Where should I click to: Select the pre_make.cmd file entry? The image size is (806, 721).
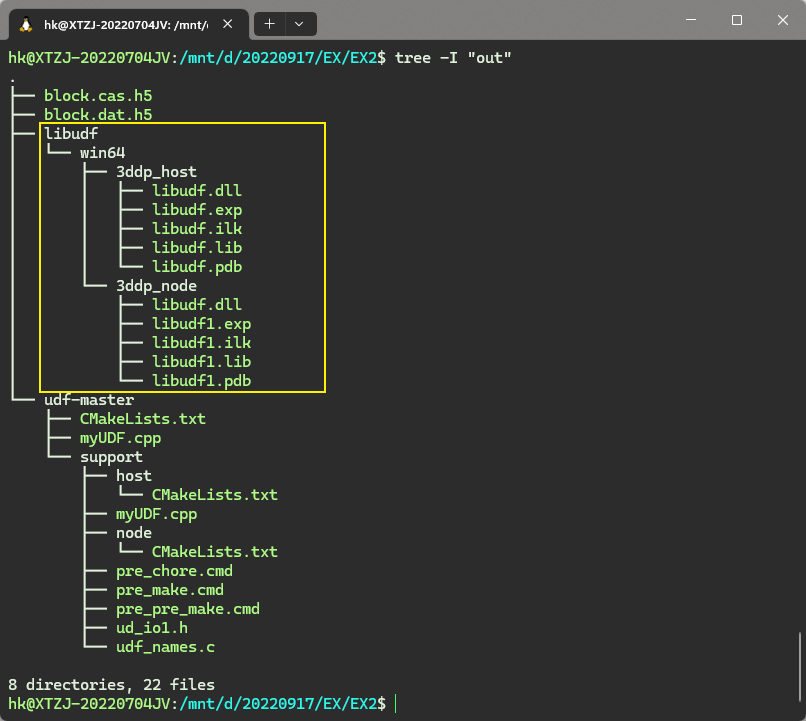click(x=170, y=589)
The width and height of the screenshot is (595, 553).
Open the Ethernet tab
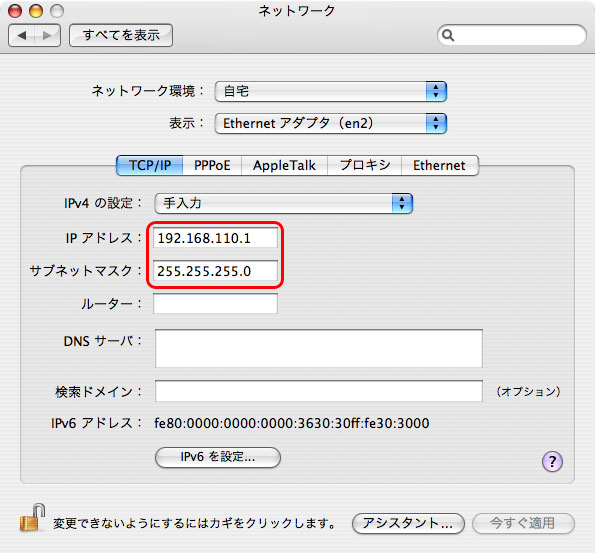(x=439, y=165)
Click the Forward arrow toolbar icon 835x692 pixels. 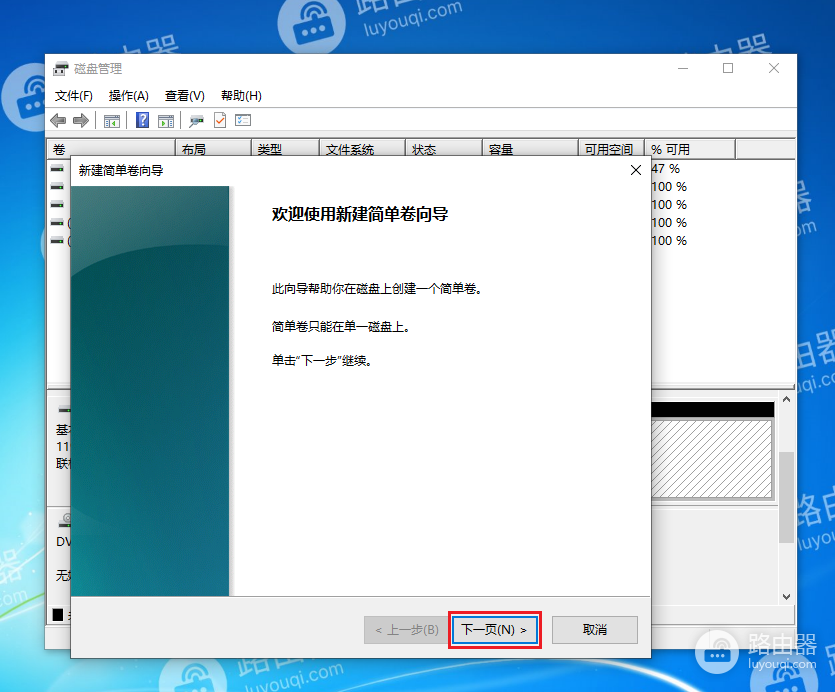(x=80, y=121)
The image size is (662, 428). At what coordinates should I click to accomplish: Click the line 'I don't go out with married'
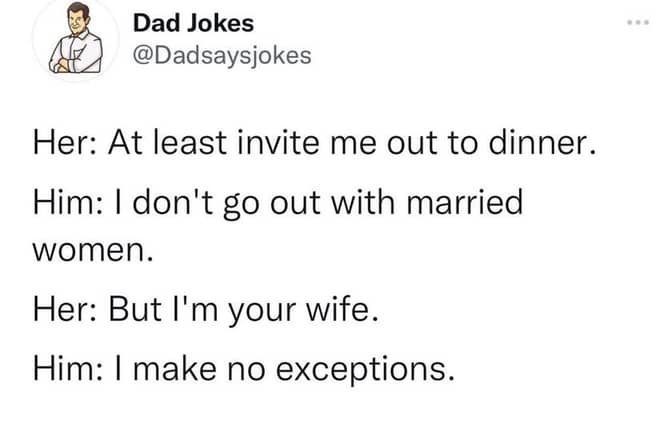point(328,203)
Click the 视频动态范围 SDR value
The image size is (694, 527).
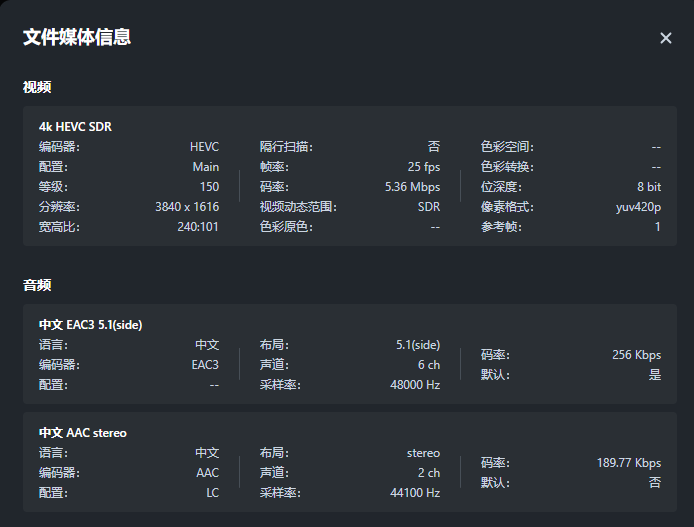coord(428,207)
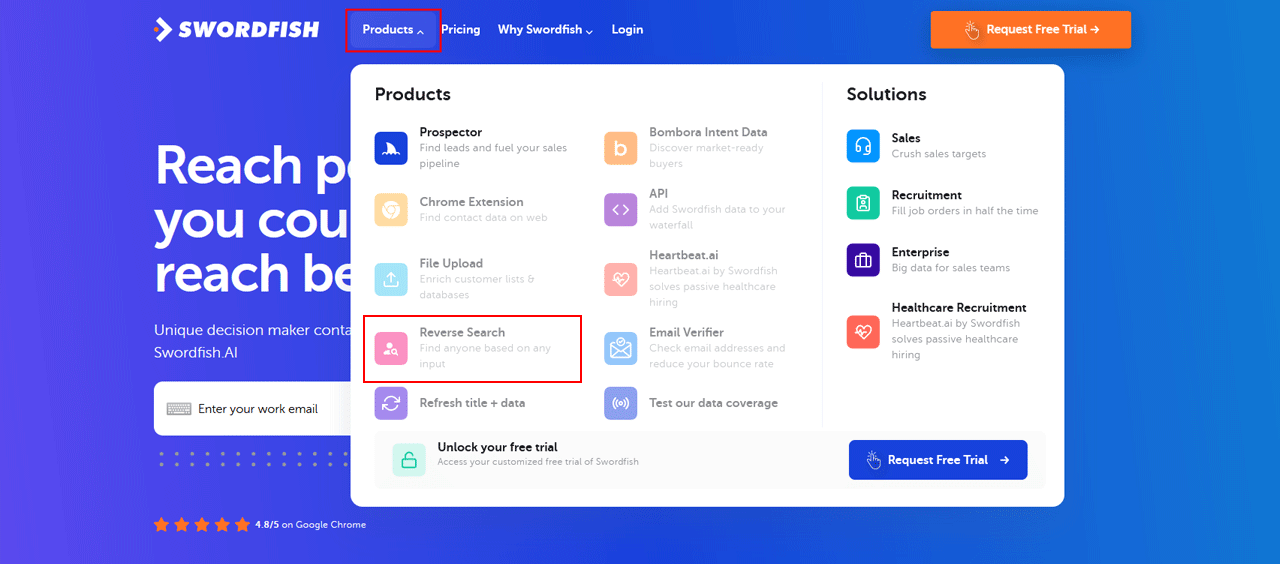The height and width of the screenshot is (564, 1280).
Task: Click the API code brackets icon
Action: pyautogui.click(x=620, y=210)
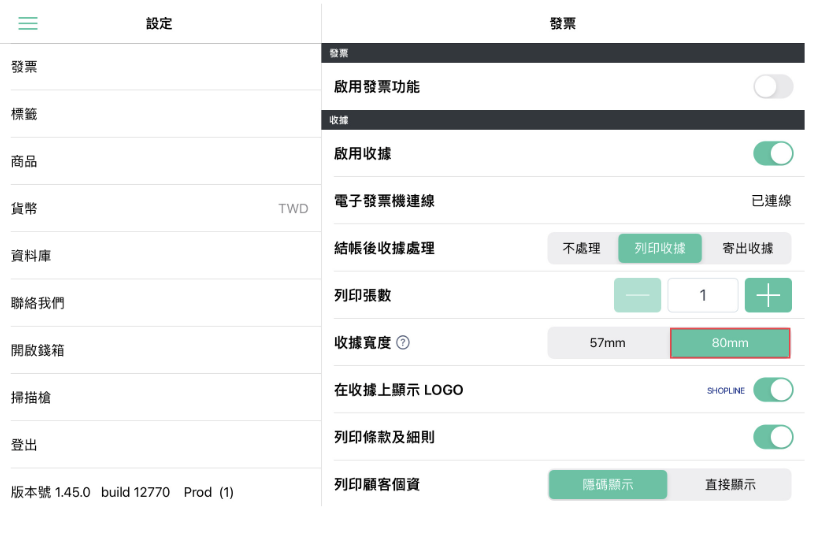Toggle 列印條款及細則 switch
Screen dimensions: 816x542
(x=773, y=437)
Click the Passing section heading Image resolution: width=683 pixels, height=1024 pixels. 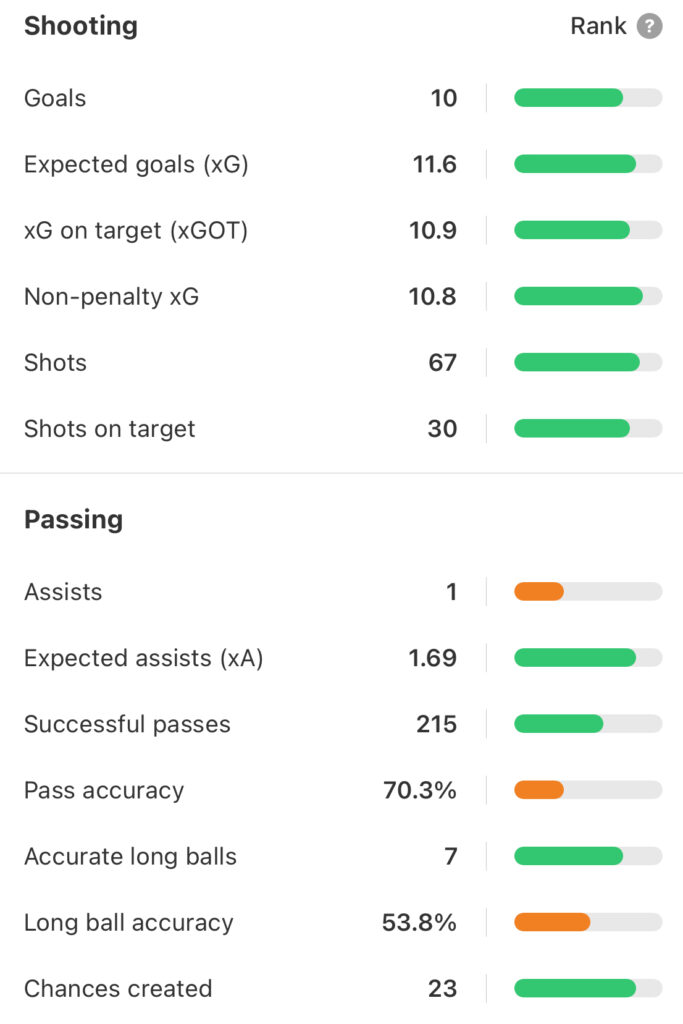(74, 520)
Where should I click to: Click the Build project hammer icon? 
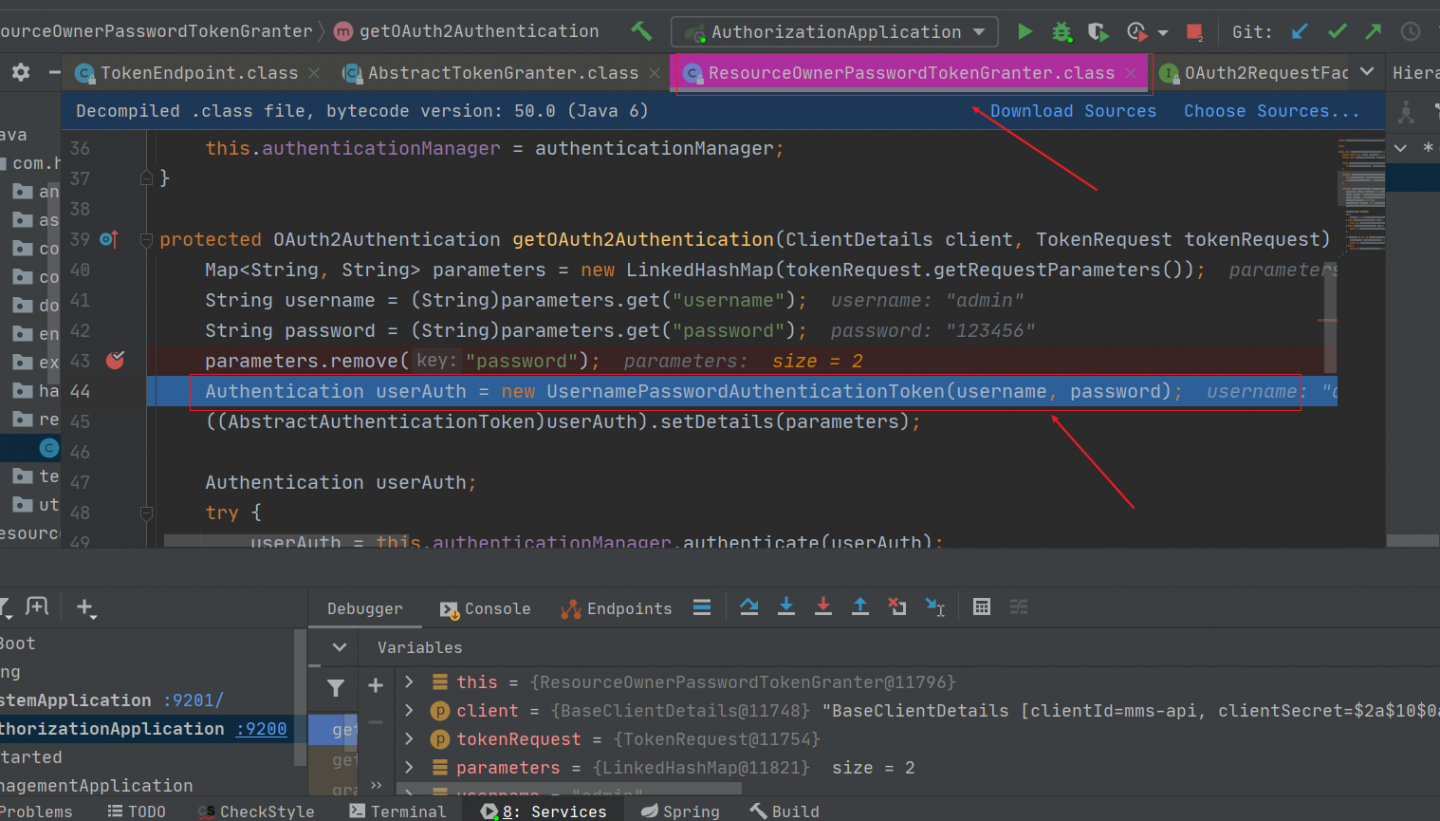point(641,32)
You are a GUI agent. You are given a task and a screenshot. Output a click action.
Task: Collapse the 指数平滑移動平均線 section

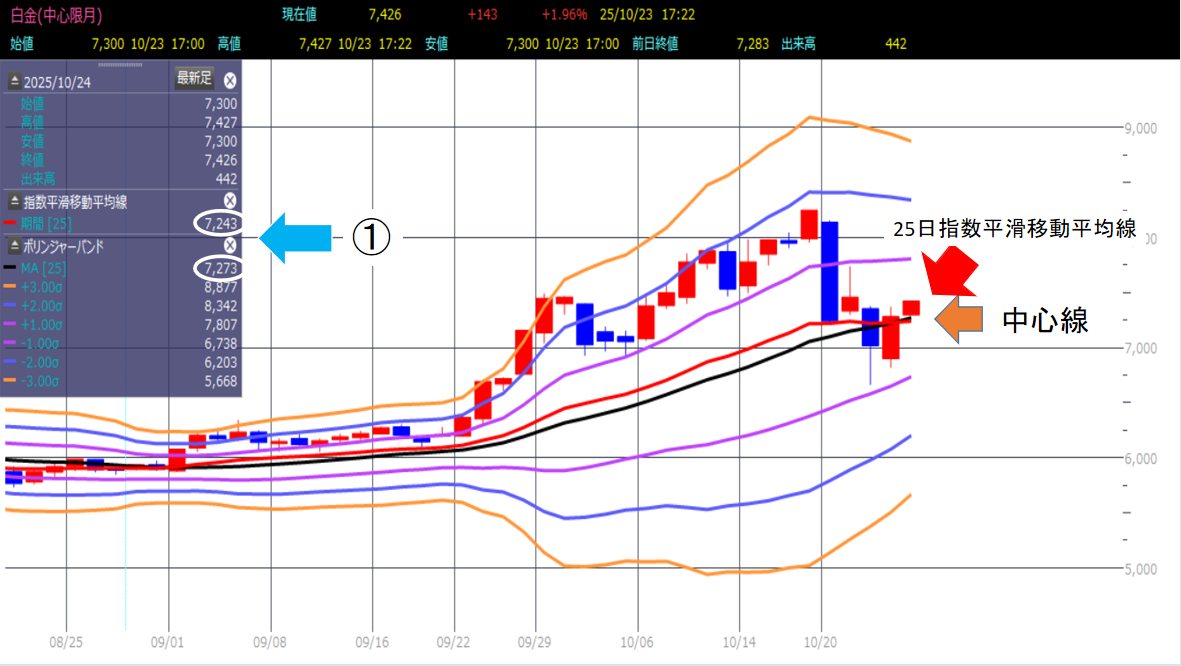point(14,202)
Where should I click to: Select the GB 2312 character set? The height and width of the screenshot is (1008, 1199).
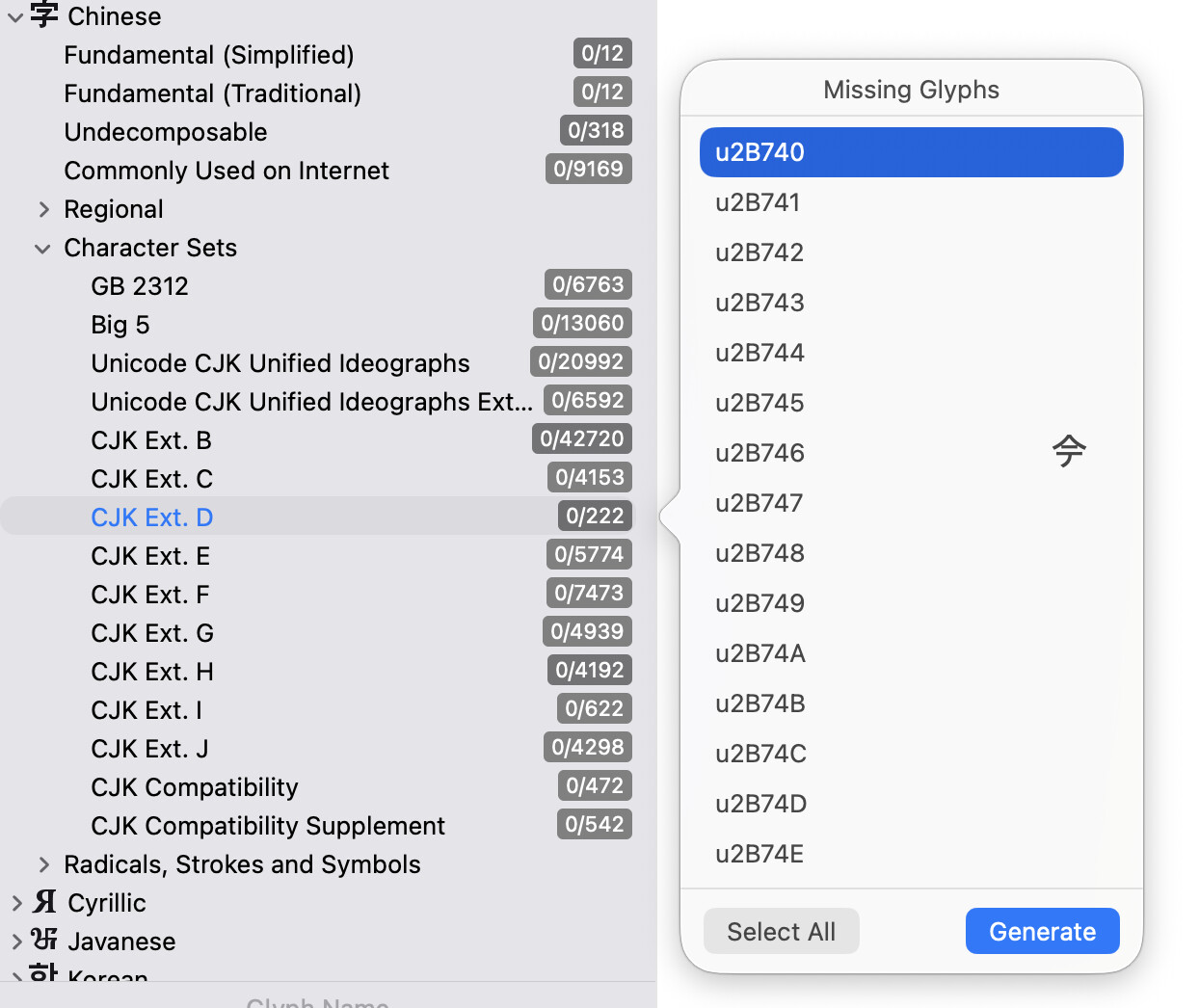pyautogui.click(x=140, y=286)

◆ ◆ ◆ ◆ ◆ ◆ ◆

All pictures should be dropped; the lines from the one containing "Task: Collapse the 指数平滑移動平均線 section" through the last line of the material are to be set down exactly.

Task: Collapse the 指数平滑移動平均線 section

point(14,202)
Where should I click to: Select the GB 2312 character set? The height and width of the screenshot is (1008, 1199).
pyautogui.click(x=140, y=286)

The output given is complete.